* AIM
Lay out every line of the items below as a Markdown table with two columns, Row and Line, numbering the rows in order and skipping blank lines.

Start

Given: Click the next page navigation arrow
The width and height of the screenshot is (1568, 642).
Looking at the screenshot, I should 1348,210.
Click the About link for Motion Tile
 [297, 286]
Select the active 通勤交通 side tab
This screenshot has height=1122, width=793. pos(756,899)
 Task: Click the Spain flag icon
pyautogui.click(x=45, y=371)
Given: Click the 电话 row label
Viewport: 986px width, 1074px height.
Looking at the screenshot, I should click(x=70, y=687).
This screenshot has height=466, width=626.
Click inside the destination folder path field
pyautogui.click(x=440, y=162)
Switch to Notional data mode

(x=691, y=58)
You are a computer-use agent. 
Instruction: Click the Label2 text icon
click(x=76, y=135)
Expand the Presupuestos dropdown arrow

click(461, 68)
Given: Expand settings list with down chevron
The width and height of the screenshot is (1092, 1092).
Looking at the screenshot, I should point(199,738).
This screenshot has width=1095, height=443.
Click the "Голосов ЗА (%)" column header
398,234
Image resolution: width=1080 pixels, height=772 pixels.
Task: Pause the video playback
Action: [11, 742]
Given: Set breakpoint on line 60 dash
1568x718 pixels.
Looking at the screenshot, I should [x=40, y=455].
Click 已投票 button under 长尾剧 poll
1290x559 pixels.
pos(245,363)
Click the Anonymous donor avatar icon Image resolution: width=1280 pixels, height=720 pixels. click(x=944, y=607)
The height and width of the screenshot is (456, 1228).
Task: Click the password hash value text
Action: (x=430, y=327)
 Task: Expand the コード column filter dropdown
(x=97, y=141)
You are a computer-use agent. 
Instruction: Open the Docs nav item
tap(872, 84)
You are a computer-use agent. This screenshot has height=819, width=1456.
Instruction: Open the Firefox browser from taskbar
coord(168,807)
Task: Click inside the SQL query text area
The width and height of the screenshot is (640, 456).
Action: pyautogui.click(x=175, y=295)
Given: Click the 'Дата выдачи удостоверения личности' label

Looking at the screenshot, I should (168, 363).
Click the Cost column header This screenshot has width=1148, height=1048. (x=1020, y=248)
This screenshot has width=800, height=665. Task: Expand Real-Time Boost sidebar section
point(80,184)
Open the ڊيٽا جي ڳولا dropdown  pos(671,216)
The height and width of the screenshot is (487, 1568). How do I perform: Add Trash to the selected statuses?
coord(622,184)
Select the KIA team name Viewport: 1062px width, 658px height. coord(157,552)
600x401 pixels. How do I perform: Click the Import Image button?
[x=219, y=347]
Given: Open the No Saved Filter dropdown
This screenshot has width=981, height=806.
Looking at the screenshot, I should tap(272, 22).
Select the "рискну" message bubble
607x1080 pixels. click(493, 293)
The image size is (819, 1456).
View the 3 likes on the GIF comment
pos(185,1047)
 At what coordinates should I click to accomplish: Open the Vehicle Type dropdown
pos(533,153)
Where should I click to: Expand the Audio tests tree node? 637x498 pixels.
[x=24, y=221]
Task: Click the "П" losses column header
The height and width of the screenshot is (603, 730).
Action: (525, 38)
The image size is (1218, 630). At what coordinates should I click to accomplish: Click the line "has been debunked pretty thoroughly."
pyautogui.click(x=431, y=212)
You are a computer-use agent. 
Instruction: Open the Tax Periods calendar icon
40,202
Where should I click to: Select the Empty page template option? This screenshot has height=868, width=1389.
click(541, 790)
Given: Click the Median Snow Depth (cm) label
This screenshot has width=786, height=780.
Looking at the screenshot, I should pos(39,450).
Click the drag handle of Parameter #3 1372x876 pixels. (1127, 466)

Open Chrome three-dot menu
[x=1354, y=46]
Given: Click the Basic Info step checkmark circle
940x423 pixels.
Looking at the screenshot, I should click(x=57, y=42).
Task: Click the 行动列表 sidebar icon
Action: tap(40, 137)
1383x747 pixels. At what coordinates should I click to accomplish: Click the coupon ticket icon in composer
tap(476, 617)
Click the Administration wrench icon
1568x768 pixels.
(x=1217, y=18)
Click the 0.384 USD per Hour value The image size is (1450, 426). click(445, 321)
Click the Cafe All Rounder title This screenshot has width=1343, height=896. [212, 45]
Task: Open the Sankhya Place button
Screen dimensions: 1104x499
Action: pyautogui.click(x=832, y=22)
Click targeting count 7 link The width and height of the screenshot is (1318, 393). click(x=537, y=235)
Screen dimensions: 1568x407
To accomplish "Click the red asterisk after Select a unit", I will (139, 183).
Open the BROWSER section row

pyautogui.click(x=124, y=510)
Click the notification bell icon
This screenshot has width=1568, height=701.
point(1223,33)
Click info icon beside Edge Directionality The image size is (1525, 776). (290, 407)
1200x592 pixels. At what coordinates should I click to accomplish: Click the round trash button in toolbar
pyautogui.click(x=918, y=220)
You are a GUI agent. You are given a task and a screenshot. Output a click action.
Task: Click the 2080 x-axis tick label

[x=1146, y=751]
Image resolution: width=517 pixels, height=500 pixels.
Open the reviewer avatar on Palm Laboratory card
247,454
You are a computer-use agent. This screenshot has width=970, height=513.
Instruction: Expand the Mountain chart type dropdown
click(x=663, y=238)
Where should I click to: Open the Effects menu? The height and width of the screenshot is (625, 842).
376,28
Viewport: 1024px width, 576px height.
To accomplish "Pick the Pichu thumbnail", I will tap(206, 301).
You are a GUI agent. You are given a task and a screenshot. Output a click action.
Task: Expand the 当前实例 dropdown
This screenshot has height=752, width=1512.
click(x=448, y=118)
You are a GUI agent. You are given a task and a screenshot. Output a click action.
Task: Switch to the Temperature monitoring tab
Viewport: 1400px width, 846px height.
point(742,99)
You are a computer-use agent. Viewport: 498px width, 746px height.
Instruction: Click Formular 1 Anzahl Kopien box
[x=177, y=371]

End

* RESULT OF THE TASK
| Row | Line |
|---|---|
| 1 | Given: Click the next page navigation arrow |
| 2 | The width and height of the screenshot is (1568, 642). |
| 3 | Looking at the screenshot, I should 1348,210. |
| 4 | Click the About link for Motion Tile |
| 5 |  [297, 286] |
| 6 | Select the active 通勤交通 side tab |
| 7 | This screenshot has height=1122, width=793. pos(756,899) |
| 8 |  Task: Click the Spain flag icon |
| 9 | pyautogui.click(x=45, y=371) |
| 10 | Given: Click the 电话 row label |
| 11 | Viewport: 986px width, 1074px height. |
| 12 | Looking at the screenshot, I should click(x=70, y=687). |
| 13 | This screenshot has height=466, width=626. |
| 14 | Click inside the destination folder path field |
| 15 | pyautogui.click(x=440, y=162) |
| 16 | Switch to Notional data mode |
| 17 | (x=691, y=58) |
| 18 | You are a computer-use agent.  |
| 19 | Instruction: Click the Label2 text icon |
| 20 | click(x=76, y=135) |
| 21 | Expand the Presupuestos dropdown arrow |
| 22 | click(461, 68) |
| 23 | Given: Expand settings list with down chevron |
| 24 | The width and height of the screenshot is (1092, 1092). |
| 25 | Looking at the screenshot, I should point(199,738). |
| 26 | This screenshot has width=1095, height=443. |
| 27 | Click the "Голосов ЗА (%)" column header |
| 28 | 398,234 |
| 29 | Image resolution: width=1080 pixels, height=772 pixels. |
| 30 | Task: Pause the video playback |
| 31 | Action: [11, 742] |
| 32 | Given: Set breakpoint on line 60 dash |
| 33 | 1568x718 pixels. |
| 34 | Looking at the screenshot, I should [x=40, y=455]. |
| 35 | Click 已投票 button under 长尾剧 poll |
| 36 | 1290x559 pixels. |
| 37 | pos(245,363) |
| 38 | Click the Anonymous donor avatar icon Image resolution: width=1280 pixels, height=720 pixels. click(x=944, y=607) |
| 39 | The height and width of the screenshot is (456, 1228). |
| 40 | Task: Click the password hash value text |
| 41 | Action: (x=430, y=327) |
| 42 |  Task: Expand the コード column filter dropdown |
| 43 | (x=97, y=141) |
| 44 | You are a computer-use agent.  |
| 45 | Instruction: Open the Docs nav item |
| 46 | tap(872, 84) |
| 47 | You are a computer-use agent. This screenshot has height=819, width=1456. |
| 48 | Instruction: Open the Firefox browser from taskbar |
| 49 | coord(168,807) |
| 50 | Task: Click inside the SQL query text area |
| 51 | The width and height of the screenshot is (640, 456). |
| 52 | Action: pyautogui.click(x=175, y=295) |
| 53 | Given: Click the 'Дата выдачи удостоверения личности' label |
| 54 | Looking at the screenshot, I should (168, 363). |
| 55 | Click the Cost column header This screenshot has width=1148, height=1048. (x=1020, y=248) |
| 56 | This screenshot has width=800, height=665. Task: Expand Real-Time Boost sidebar section |
| 57 | point(80,184) |
| 58 | Open the ڊيٽا جي ڳولا dropdown  pos(671,216) |
| 59 | The height and width of the screenshot is (487, 1568). How do I perform: Add Trash to the selected statuses? |
| 60 | coord(622,184) |
| 61 | Select the KIA team name Viewport: 1062px width, 658px height. coord(157,552) |
| 62 | 600x401 pixels. How do I perform: Click the Import Image button? |
| 63 | [x=219, y=347] |
| 64 | Given: Open the No Saved Filter dropdown |
| 65 | This screenshot has width=981, height=806. |
| 66 | Looking at the screenshot, I should tap(272, 22). |
| 67 | Select the "рискну" message bubble |
| 68 | 607x1080 pixels. click(493, 293) |
| 69 | The image size is (819, 1456). |
| 70 | View the 3 likes on the GIF comment |
| 71 | pos(185,1047) |
| 72 |  At what coordinates should I click to accomplish: Open the Vehicle Type dropdown |
| 73 | pos(533,153) |
| 74 | Where should I click to: Expand the Audio tests tree node? 637x498 pixels. |
| 75 | [x=24, y=221] |
| 76 | Task: Click the "П" losses column header |
| 77 | The height and width of the screenshot is (603, 730). |
| 78 | Action: (525, 38) |
| 79 | The image size is (1218, 630). At what coordinates should I click to accomplish: Click the line "has been debunked pretty thoroughly." |
| 80 | pyautogui.click(x=431, y=212) |
| 81 | You are a computer-use agent.  |
| 82 | Instruction: Open the Tax Periods calendar icon |
| 83 | 40,202 |
| 84 | Where should I click to: Select the Empty page template option? This screenshot has height=868, width=1389. |
| 85 | click(541, 790) |
| 86 | Given: Click the Median Snow Depth (cm) label |
| 87 | This screenshot has width=786, height=780. |
| 88 | Looking at the screenshot, I should pos(39,450). |
| 89 | Click the drag handle of Parameter #3 1372x876 pixels. (1127, 466) |
| 90 | Open Chrome three-dot menu |
| 91 | [x=1354, y=46] |
| 92 | Given: Click the Basic Info step checkmark circle |
| 93 | 940x423 pixels. |
| 94 | Looking at the screenshot, I should click(x=57, y=42). |
| 95 | Task: Click the 行动列表 sidebar icon |
| 96 | Action: tap(40, 137) |
| 97 | 1383x747 pixels. At what coordinates should I click to accomplish: Click the coupon ticket icon in composer |
| 98 | tap(476, 617) |
| 99 | Click the Administration wrench icon |
| 100 | 1568x768 pixels. |
| 101 | (x=1217, y=18) |
| 102 | Click the 0.384 USD per Hour value The image size is (1450, 426). click(445, 321) |
| 103 | Click the Cafe All Rounder title This screenshot has width=1343, height=896. [212, 45] |
| 104 | Task: Open the Sankhya Place button |
| 105 | Screen dimensions: 1104x499 |
| 106 | Action: pyautogui.click(x=832, y=22) |
| 107 | Click targeting count 7 link The width and height of the screenshot is (1318, 393). click(x=537, y=235) |
| 108 | Screen dimensions: 1568x407 |
| 109 | To accomplish "Click the red asterisk after Select a unit", I will (139, 183). |
| 110 | Open the BROWSER section row |
| 111 | pyautogui.click(x=124, y=510) |
| 112 | Click the notification bell icon |
| 113 | This screenshot has width=1568, height=701. |
| 114 | point(1223,33) |
| 115 | Click info icon beside Edge Directionality The image size is (1525, 776). (290, 407) |
| 116 | 1200x592 pixels. At what coordinates should I click to accomplish: Click the round trash button in toolbar |
| 117 | pyautogui.click(x=918, y=220) |
| 118 | You are a GUI agent. You are given a task and a screenshot. Output a click action. |
| 119 | Task: Click the 2080 x-axis tick label |
| 120 | [x=1146, y=751] |
| 121 | Image resolution: width=517 pixels, height=500 pixels. |
| 122 | Open the reviewer avatar on Palm Laboratory card |
| 123 | 247,454 |
| 124 | You are a computer-use agent. This screenshot has width=970, height=513. |
| 125 | Instruction: Expand the Mountain chart type dropdown |
| 126 | click(x=663, y=238) |
| 127 | Where should I click to: Open the Effects menu? The height and width of the screenshot is (625, 842). |
| 128 | 376,28 |
| 129 | Viewport: 1024px width, 576px height. |
| 130 | To accomplish "Pick the Pichu thumbnail", I will tap(206, 301). |
| 131 | You are a GUI agent. You are given a task and a screenshot. Output a click action. |
| 132 | Task: Expand the 当前实例 dropdown |
| 133 | This screenshot has height=752, width=1512. |
| 134 | click(x=448, y=118) |
| 135 | You are a GUI agent. You are given a task and a screenshot. Output a click action. |
| 136 | Task: Switch to the Temperature monitoring tab |
| 137 | Viewport: 1400px width, 846px height. |
| 138 | point(742,99) |
| 139 | You are a computer-use agent. Viewport: 498px width, 746px height. |
| 140 | Instruction: Click Formular 1 Anzahl Kopien box |
| 141 | [x=177, y=371] |